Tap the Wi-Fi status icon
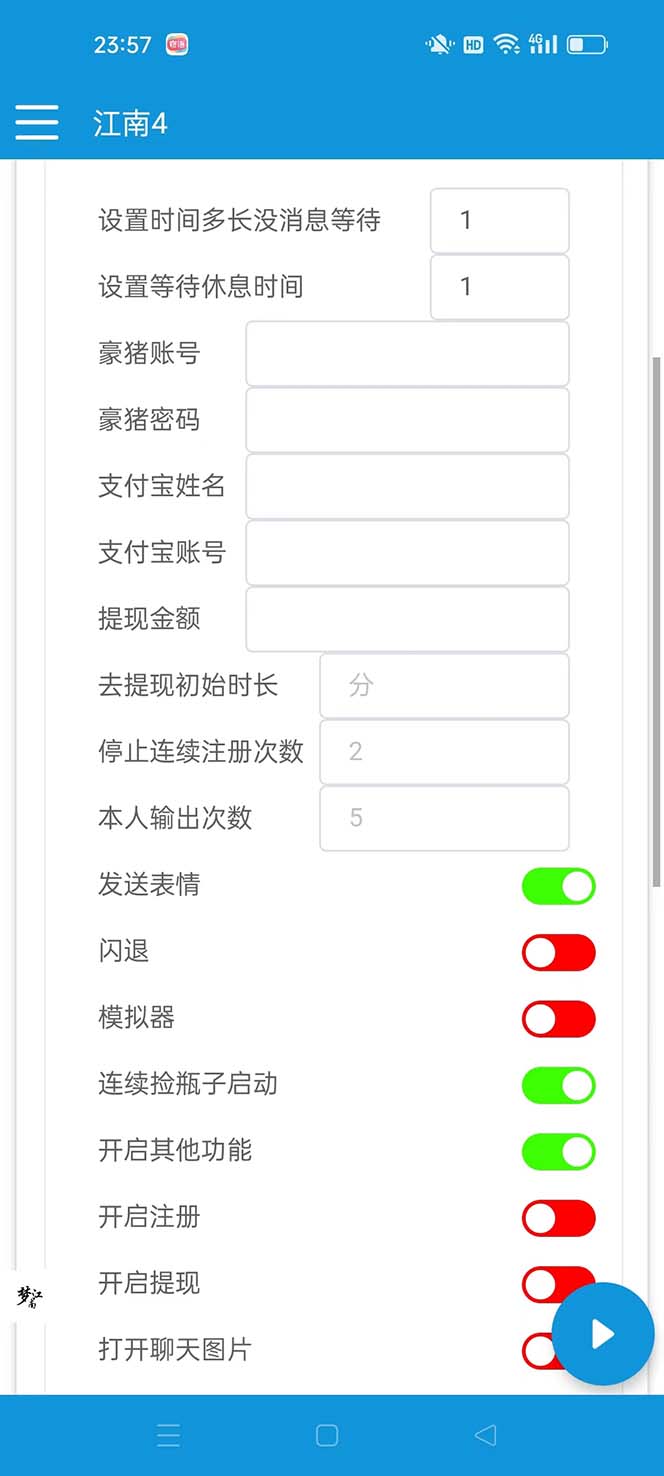This screenshot has width=664, height=1476. (x=507, y=44)

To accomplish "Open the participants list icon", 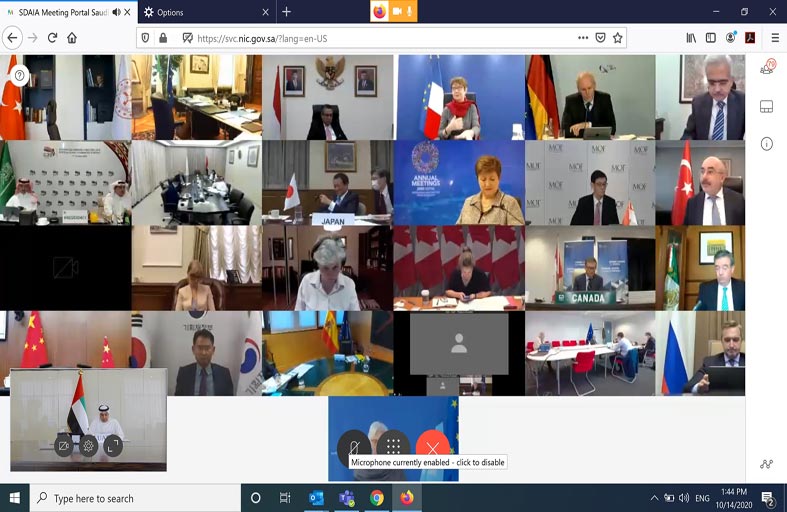I will point(767,68).
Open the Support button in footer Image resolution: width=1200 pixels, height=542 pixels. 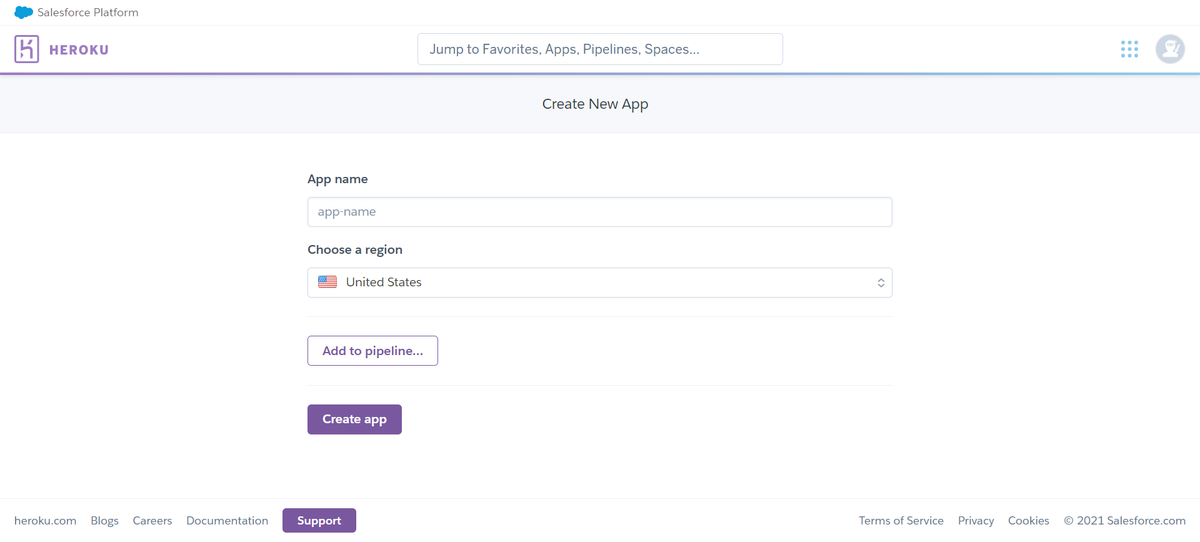(319, 520)
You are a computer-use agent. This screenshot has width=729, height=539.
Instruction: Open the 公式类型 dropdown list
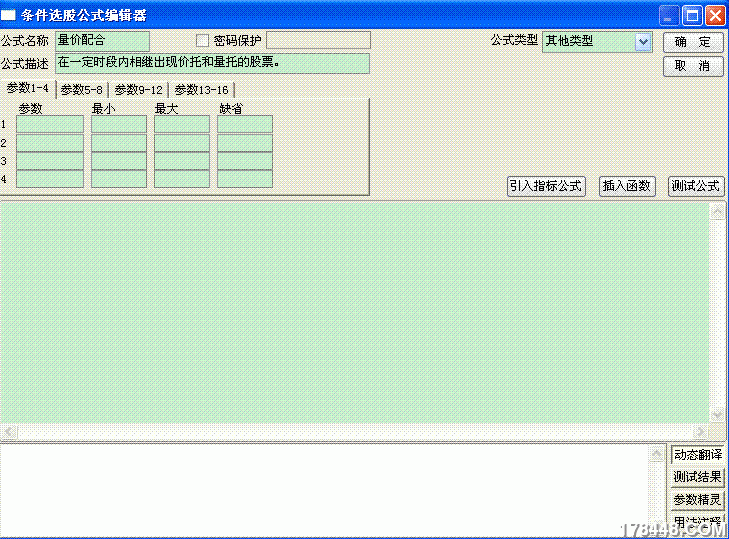tap(642, 41)
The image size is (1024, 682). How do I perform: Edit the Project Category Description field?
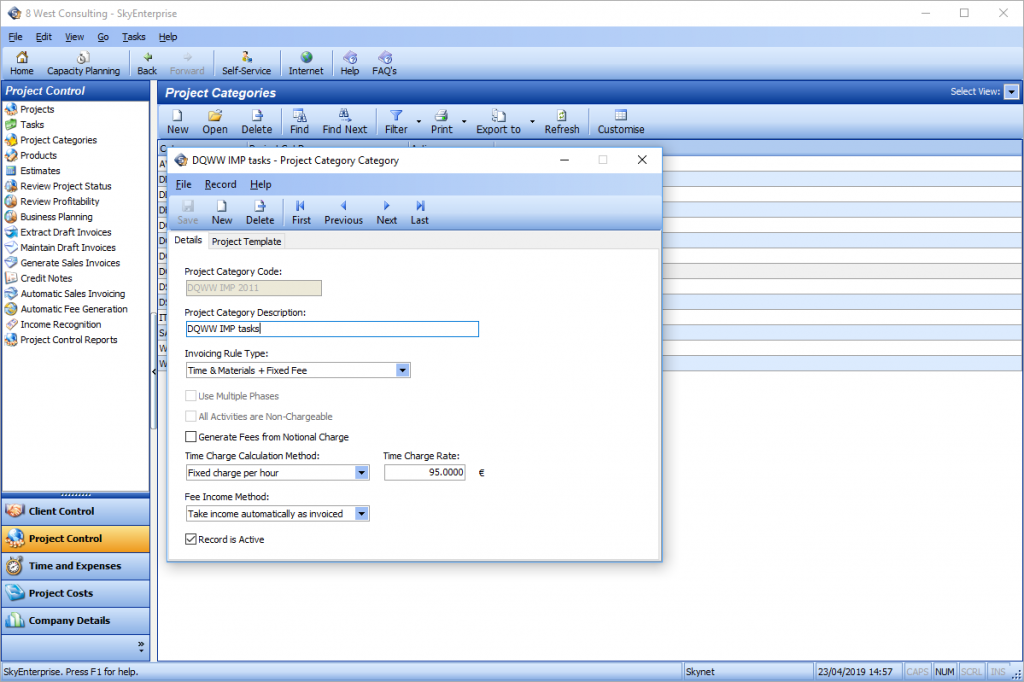[x=330, y=329]
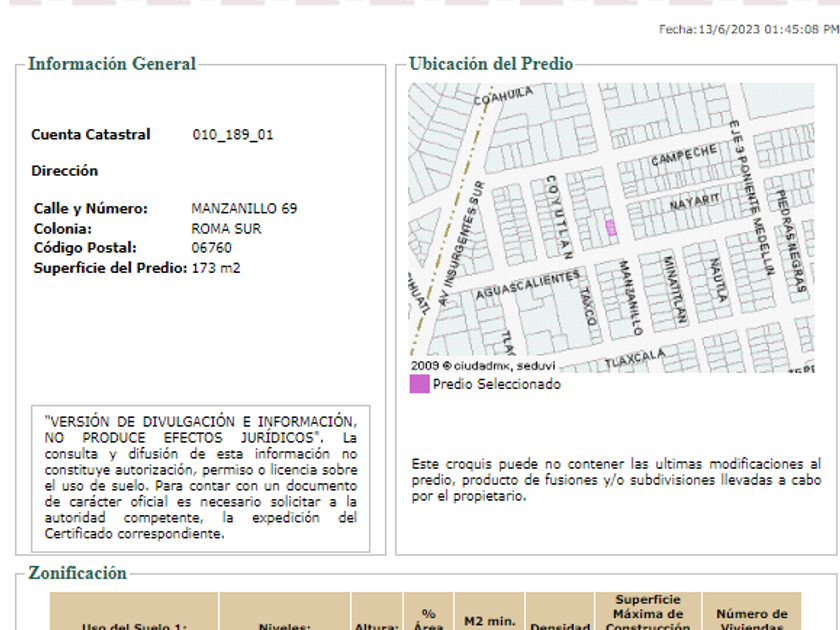Viewport: 840px width, 630px height.
Task: Click the NAYARIT street label on map
Action: pos(694,203)
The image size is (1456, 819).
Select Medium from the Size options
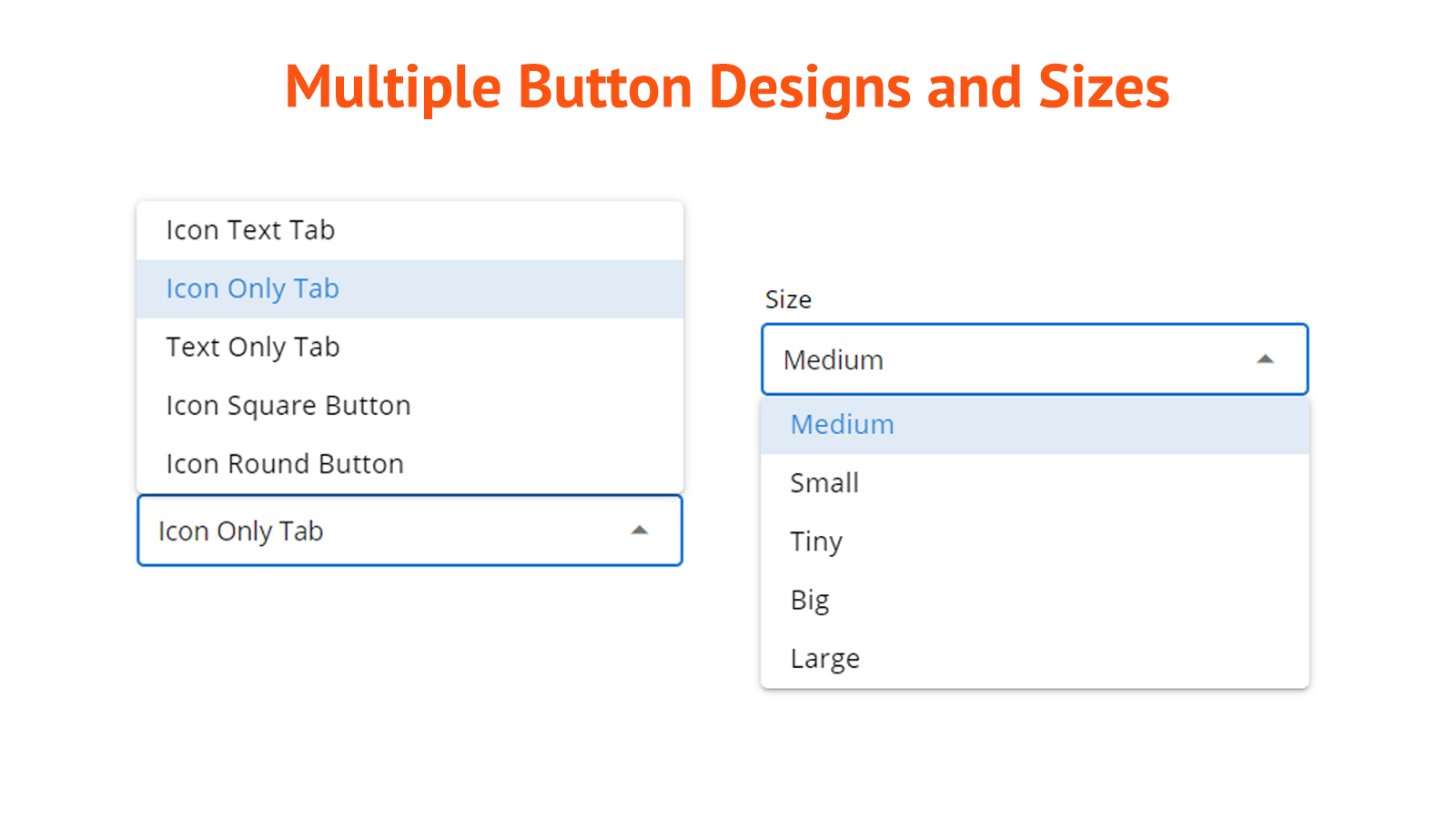point(841,424)
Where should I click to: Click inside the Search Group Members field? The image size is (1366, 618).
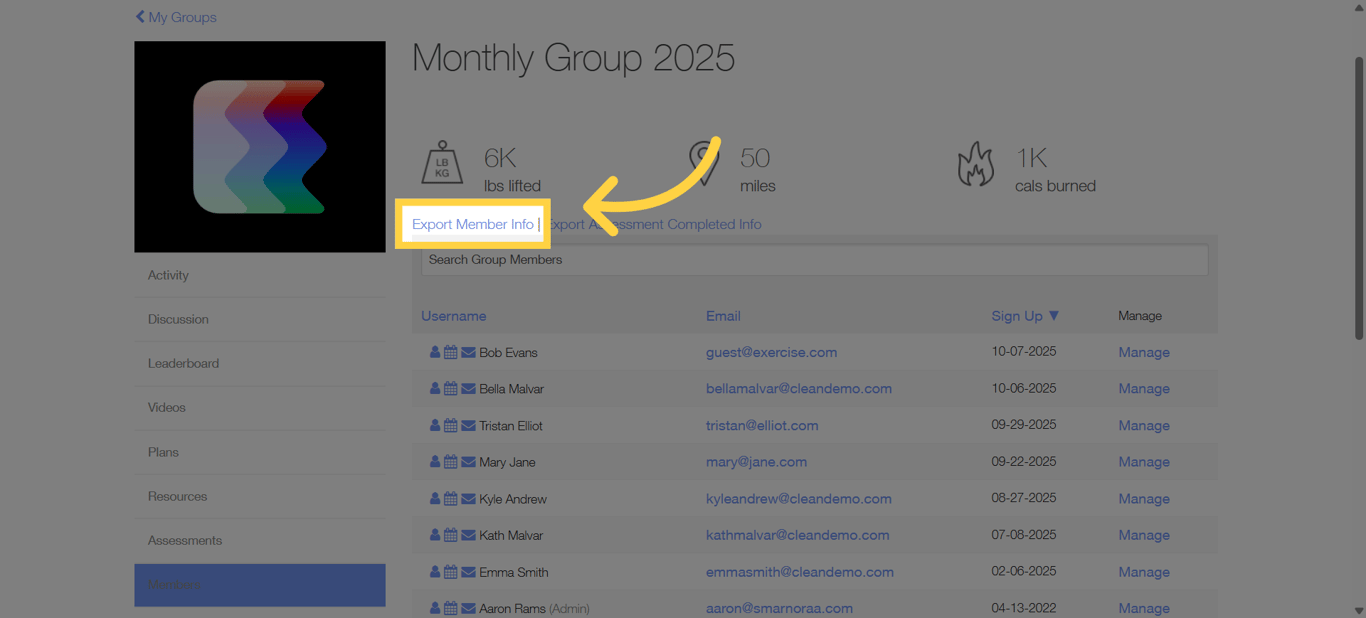pos(814,259)
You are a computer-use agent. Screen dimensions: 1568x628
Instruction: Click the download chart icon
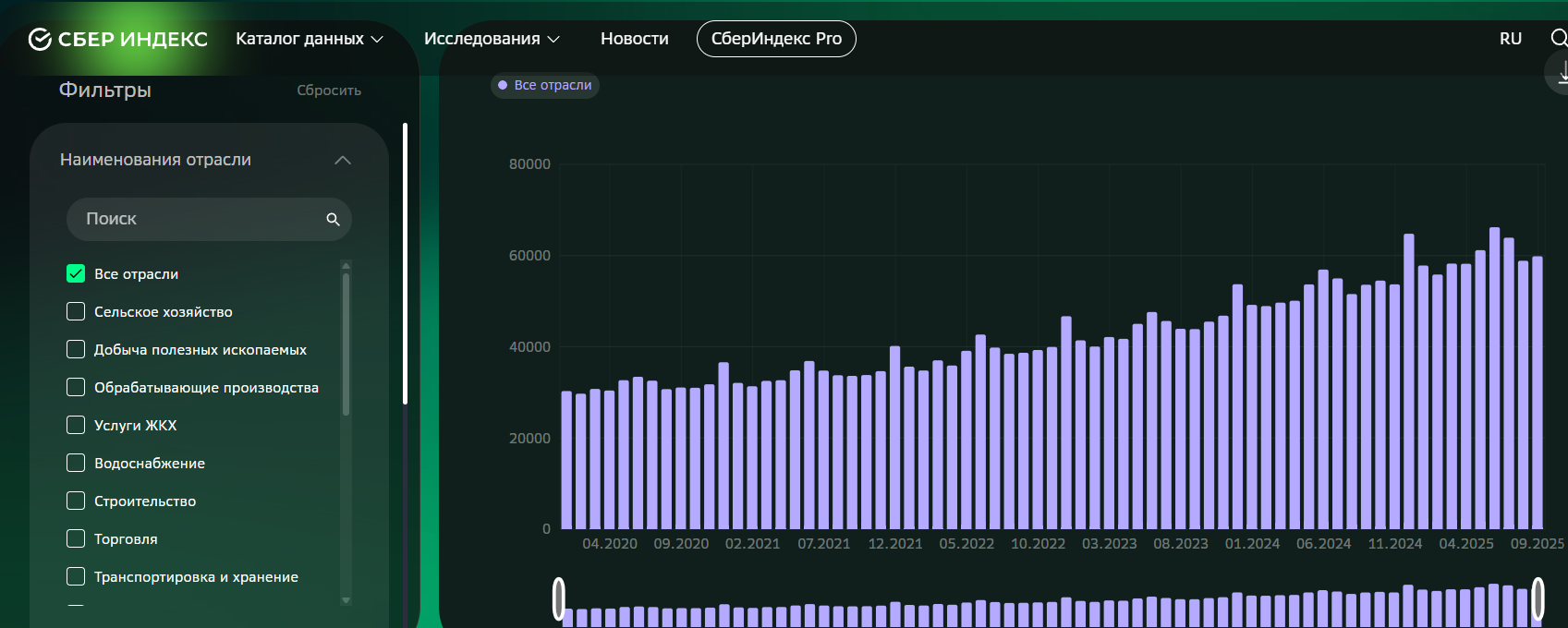tap(1562, 73)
■ ■ ■ ■ ■ ■ ■
EXERCISE DETAILS> Your task is to set down exactly the lines that run from the line holding "The image size is (1456, 819)." through the close of the entries, including both ends. Pictures stay out.

OUTPUT BELOW>
The image size is (1456, 819).
Select Medium from the Size options
point(841,424)
Where should I click to: Click inside the Search Group Members field? The image size is (1366, 618).
pos(814,259)
You are a computer-use agent. Screen dimensions: 1568x628
Instruction: Click the download chart icon
tap(1562, 73)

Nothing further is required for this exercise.